Publisher: Black Swan/Random House NZ,2011
ISBN 9781869793388
Genre: Historical Fiction
269p
Synopsis: In 1866, Daniel Peterson and his family give up their comfortable life in London for a farm on Banks Peninsula, New Zealand. Daniel has a vision of making his fortune growing grass seed but the land he foolishly buys unseen is not the gentle flat fields he imagines but steep , rugged hillside covered with scrub and tree stumps with a run down old cottage for their new home.
Penniless, the Peterson's find themselves at the mercy of the land, the weather and their few neighbours - a motley, suspicious assortment of old whalers, escaped convicts, wary french settlers and true-blue Tory squatters. While Daniel and his wife, Laetitia, struggle to cope with the hostile environment, their children with youthful resilience find it easier. Fifteen-year-old Robbie finds freedom and friendship with a Maori family living in the bay below and eighteen-year-old Hester consoles herself with writing long letters to her friend in England. When she discovers the journal of Etienne La Rochelle, the man who once owned the land, it leads her on a journey into a world of beauty, darkness and illicit love - a path which eventually she may follow herself.
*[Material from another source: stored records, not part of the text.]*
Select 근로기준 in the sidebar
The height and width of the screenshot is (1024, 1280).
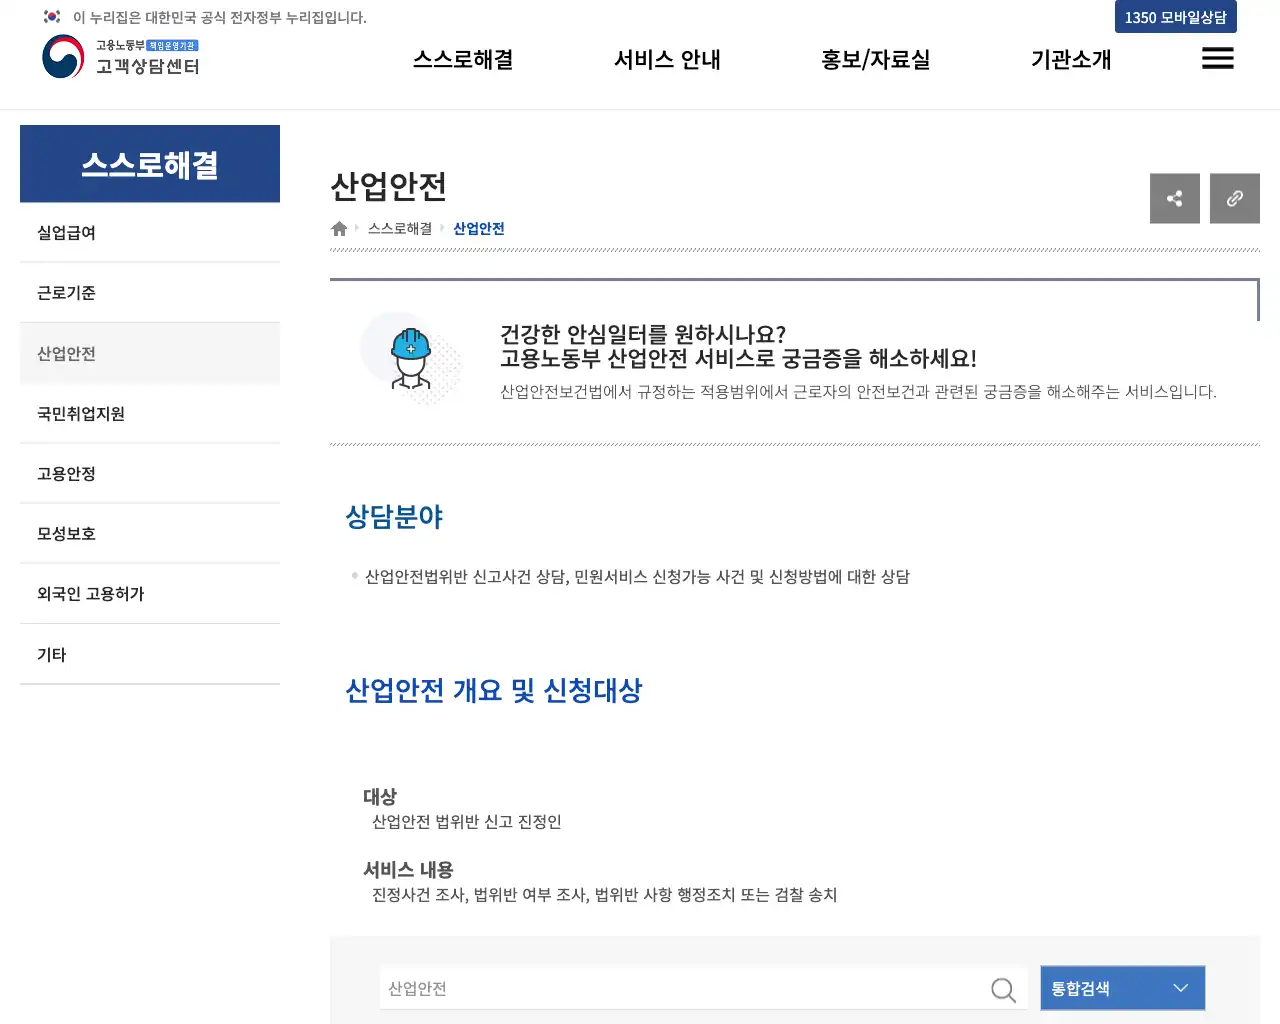(x=65, y=292)
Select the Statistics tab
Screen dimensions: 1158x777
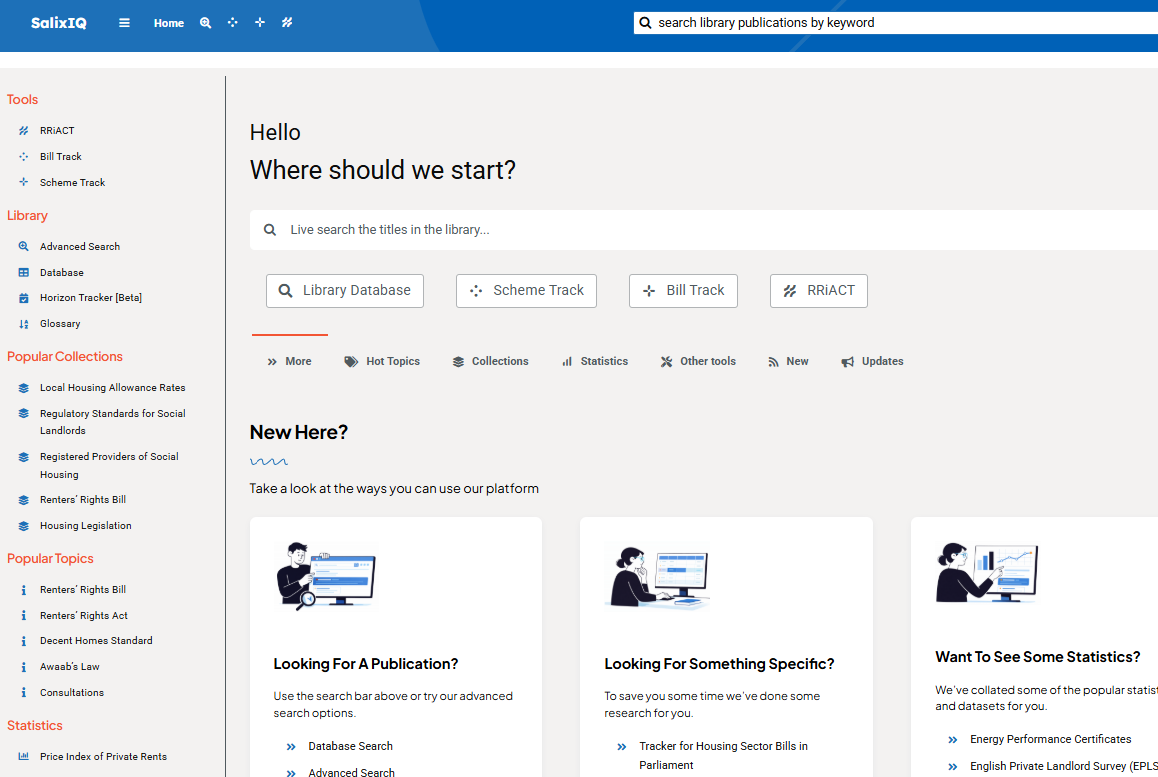(595, 362)
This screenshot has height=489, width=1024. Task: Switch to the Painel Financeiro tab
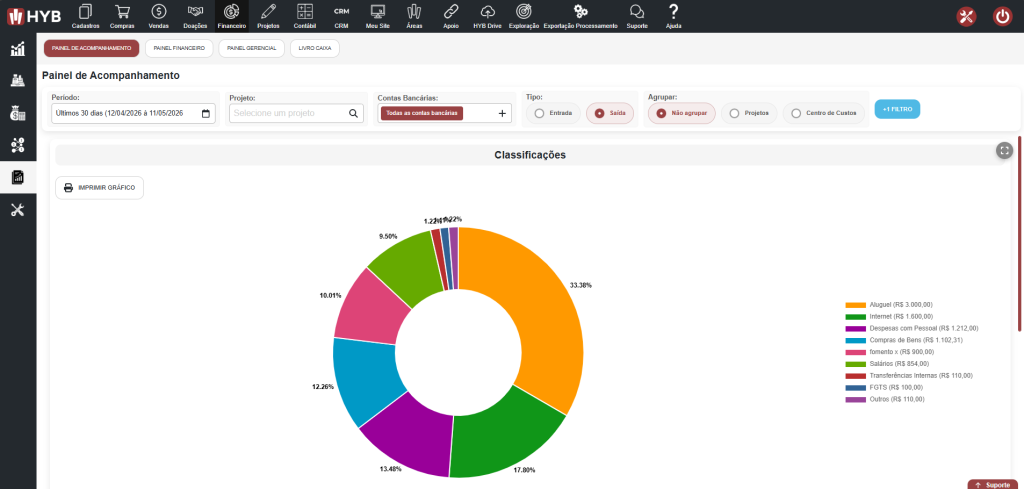pyautogui.click(x=179, y=48)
My thoughts - It doesn't happen very often but it's always a pleasure to read a book set in my own country and if at first the cover lead me to assume this would be more of an historical romance I was mistaken. La Rochelle's Road is excellent historical fiction which captures the essence of the Canterbury landscape, the vagaries of the weather and the difficulties the early settlers faced . The themes are quite dark - loss, betrayal and disillusionment but touches of humour and hope prevent it from becoming depressing.
I liked that the story focused on an ordinary family. It made me realise how often it must have been that a man had a dream and his family had no choice but to follow him and how hard it must have been for the women. Of all the characters it was Letitia I most connected with and it was painful to read of her daily drudgery and my heart ached for her as the small daily disasters slowly broke her spirit.
"A powerful scent of English violets is rising from Letitia's bedroom floor. She tries to coax the precious liquid back into its broken bottle. But it is no use. The last of her London luxuries is gone, dripping through the cracks in the boards, swallowed up by the dirt below."
An impressive debut novel with my only complaint being I wish it had been longer but I'll certainly be looking for more from Tanya Moir in the future.